▶ **Exercice court A**
Répondez aux questions suivantes d'après l'extrait sur le braconnage :
(i) Combien de défenses Sam Wasser a-t-il examinées, selon Sheldon Jordan ?
(ii) Combien d'éléphants d'Afrique survivent encore dans le monde ?
(iii) Quelles peaux Sheldon Jordan continuera-t-il à marquer ?
▶ **Exercice court B**
Restituez sans la moindre modification le passage de l'extrait sur le braconnage qui commence aux mots « Sheldon Jordan pense » et s'arrête après les mots « souligne Sheldon Jordan. ».
=== Source ===
Sheldon Jordan pense que les technologies de traçage de la police scientifique comme les minuscules puces TPI pourraient fournir encore plus de renseignements sur ces trafiquants, et révéler les endroits où ils obtiennent leurs trophées illégaux en inspectant les organes d’éléphants saisis au moyen d’un scanner manuel, ou en surveillant les troupeaux qui disparaissent et en identifiant les lieux où de nouvelles défenses apparaissent. «En examinant 30 000 ou 40 000 défenses, Sam Wasser a pu identifier un certain nombre des principaux groupes criminels en Afrique, uniquement grâce aux analyses ADN», souligne Sheldon Jordan.

Mettre en place un programme comme celui de l’Arctique pourrait consolider la banque d’ADN déjà bien fournie créée par Sam Wasser et ainsi aider à sauver des braconniers les 415 000 éléphants d’Afrique qui survivent encore dans le monde.

En attendant qu’un meilleur système émerge, Sheldon Jordan continuera à marquer les peaux d’ours et à sévir contre les chasseurs de trophées et taxidermistes, en majeure partie responsables de la contrebande de fourrures hors du pays. «Nous employons des services de renseignement, des inspections ciblées – nous avons pu prévenir un grand nombre de crimes, soutient-il. C’est la science mise au service des renseignements. Merveilleux!»
=== Enregistrements de données ===
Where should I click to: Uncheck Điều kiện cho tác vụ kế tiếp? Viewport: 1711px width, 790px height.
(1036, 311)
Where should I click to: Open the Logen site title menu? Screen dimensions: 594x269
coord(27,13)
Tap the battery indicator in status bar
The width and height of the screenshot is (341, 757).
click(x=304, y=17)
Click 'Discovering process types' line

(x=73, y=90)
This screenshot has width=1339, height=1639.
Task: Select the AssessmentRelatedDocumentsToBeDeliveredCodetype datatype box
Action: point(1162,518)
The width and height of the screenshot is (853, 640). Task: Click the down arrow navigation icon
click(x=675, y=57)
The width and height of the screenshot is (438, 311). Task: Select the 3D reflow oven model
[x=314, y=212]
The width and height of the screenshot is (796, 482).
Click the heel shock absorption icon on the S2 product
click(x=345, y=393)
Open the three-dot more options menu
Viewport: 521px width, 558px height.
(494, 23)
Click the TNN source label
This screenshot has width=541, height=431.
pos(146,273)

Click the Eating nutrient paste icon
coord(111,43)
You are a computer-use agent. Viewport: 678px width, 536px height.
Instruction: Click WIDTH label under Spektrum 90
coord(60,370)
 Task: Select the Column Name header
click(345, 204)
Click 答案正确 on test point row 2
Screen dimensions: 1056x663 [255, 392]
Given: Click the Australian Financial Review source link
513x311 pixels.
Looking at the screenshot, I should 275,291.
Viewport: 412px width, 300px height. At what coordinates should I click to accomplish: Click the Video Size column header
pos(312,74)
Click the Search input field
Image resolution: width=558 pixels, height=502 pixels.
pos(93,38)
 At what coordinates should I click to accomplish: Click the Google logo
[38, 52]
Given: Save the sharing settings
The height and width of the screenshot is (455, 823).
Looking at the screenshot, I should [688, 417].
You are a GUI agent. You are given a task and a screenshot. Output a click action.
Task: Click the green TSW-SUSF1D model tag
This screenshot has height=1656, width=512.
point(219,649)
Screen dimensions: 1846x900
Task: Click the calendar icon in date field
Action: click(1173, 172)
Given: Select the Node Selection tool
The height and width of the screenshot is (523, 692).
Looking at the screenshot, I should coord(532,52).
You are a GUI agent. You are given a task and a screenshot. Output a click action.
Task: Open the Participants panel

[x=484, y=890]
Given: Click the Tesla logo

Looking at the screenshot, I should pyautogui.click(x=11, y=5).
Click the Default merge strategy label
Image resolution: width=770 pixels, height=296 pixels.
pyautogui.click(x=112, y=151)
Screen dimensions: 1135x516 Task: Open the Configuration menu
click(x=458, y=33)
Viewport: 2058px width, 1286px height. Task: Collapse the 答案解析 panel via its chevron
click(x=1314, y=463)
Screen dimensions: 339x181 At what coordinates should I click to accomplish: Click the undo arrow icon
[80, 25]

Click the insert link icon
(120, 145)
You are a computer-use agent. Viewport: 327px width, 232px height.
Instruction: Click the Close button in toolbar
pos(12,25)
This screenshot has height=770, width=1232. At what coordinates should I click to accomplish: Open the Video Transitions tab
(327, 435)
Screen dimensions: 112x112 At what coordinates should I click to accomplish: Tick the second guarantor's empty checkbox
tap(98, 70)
===
▶ **Résultat de l'exercice A**
(i) 30 000 ou 40 000 défenses.
(ii) 415 000 éléphants.
(iii) Les peaux d'ours.

▶ **Résultat de l'exercice B**
Sheldon Jordan pense que les technologies de traçage de la police scientifique comme les minuscules puces TPI pourraient fournir encore plus de renseignements sur ces trafiquants, et révéler les endroits où ils obtiennent leurs trophées illégaux en inspectant les organes d’éléphants saisis au moyen d’un scanner manuel, ou en surveillant les troupeaux qui disparaissent et en identifiant les lieux où de nouvelles défenses apparaissent. «En examinant 30 000 ou 40 000 défenses, Sam Wasser a pu identifier un certain nombre des principaux groupes criminels en Afrique, uniquement grâce aux analyses ADN», souligne Sheldon Jordan.